Forkopimda Boltim Bahas Antisipasi Paham Radikal Cikal Bakal Teroris

oleh

BOLTIM, Suaralidik.Com – Forum Komunikasi Pimpinan Daerah Bolmong Timur, Jumat (6/4/2018) di Kantor Aula Pemkab Boltim membahas antisipasi paham radikal cikal bakal teroris.

Hadir di pembahasan tersebut, Bupati Boltim Sehan Landjar, Dandim 1303 Bolmong Letkol Inf. Sigit Wijoyono dan Kapolres Bolmong AKBP Gani Siahaan SIK.

Selain membahas antisipasi paham radikal. Forkimpda juga membahas tentang isu kriminalitas seperti miras, narkoba, illegal logging dan berita hoax.

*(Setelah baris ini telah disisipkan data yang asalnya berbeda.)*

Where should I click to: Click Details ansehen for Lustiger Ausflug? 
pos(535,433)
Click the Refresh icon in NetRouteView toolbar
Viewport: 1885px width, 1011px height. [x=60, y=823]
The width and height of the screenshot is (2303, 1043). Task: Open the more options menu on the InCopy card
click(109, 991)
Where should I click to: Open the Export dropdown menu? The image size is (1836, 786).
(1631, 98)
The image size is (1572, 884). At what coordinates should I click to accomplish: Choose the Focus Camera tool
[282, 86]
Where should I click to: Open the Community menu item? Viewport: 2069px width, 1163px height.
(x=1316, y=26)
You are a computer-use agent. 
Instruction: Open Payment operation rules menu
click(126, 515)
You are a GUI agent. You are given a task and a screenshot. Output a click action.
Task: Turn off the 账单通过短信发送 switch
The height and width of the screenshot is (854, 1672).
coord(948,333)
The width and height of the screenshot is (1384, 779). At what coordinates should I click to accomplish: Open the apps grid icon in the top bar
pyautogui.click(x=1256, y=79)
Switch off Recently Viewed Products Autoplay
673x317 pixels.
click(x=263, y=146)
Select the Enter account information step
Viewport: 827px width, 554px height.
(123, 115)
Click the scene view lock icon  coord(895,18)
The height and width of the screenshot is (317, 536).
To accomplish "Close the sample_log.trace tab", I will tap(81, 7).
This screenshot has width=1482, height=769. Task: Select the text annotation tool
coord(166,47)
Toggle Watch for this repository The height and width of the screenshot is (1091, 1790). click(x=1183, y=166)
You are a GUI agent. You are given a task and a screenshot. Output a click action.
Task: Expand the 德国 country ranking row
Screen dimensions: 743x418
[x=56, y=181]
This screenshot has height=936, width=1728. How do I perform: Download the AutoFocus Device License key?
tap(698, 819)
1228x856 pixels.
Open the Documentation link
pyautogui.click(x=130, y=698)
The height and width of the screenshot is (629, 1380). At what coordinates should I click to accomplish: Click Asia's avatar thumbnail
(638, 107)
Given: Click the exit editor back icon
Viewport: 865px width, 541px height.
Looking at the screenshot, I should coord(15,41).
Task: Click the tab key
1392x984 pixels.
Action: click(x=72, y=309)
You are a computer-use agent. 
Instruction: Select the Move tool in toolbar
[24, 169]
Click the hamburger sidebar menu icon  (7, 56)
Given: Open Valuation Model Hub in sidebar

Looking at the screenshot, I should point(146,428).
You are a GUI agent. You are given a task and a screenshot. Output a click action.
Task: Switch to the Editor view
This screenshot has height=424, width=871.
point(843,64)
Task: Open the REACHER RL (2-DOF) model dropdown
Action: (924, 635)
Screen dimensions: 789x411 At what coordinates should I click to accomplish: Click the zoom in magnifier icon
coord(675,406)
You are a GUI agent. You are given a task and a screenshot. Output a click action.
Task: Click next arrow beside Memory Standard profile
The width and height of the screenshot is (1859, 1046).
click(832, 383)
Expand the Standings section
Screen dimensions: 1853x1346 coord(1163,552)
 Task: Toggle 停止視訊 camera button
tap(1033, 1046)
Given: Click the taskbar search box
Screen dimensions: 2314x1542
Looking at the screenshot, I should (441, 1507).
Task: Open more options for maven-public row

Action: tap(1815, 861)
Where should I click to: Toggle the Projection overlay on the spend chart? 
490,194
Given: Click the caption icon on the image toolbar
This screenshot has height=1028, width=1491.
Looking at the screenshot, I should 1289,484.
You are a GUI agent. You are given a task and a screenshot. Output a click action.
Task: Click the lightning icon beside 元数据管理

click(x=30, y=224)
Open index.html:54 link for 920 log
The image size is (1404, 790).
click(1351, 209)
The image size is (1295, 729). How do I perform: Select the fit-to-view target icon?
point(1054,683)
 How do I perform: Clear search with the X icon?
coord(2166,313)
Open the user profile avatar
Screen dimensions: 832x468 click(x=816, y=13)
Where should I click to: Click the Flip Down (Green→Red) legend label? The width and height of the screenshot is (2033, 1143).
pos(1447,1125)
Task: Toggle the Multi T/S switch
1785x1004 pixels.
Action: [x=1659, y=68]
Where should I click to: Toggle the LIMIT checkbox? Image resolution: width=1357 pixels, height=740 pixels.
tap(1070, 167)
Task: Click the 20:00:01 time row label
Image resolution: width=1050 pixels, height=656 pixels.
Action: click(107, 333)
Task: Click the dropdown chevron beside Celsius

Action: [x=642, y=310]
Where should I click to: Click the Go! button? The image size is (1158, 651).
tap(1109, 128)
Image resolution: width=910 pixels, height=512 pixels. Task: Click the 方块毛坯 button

Bupati Boltim Sehan Landjar SH, mengatakan, masalah Kamtibmas masih menjadi momok utama dalam penegakan hukum di Boltim. Konsumsi miras yang berlebihan bahkan penggunaan obat komix serta lem ehabond yang bisa memabukkan belum bisa diatasi secara baik.

“Saya berharap aparat terutama para sangadi, untuk selalu aktif dalam mencegah segala tindak kriminalitas atau potensi gangguan kamtibmas di wilayahnya. Jangan cuma sekedar hadir di pesta atau tandatangan surat jual beli saja tugas anda. Saya sebagai Bupati hanyalah fasilitator, yang bertugas dan bersentuhan langsung dengan rakyat adalah para sangadi. Jadi kalian harus tahu berinovasi karena sangadi adalah tulang punggung pembangunan di negara ini,” kata Sehan.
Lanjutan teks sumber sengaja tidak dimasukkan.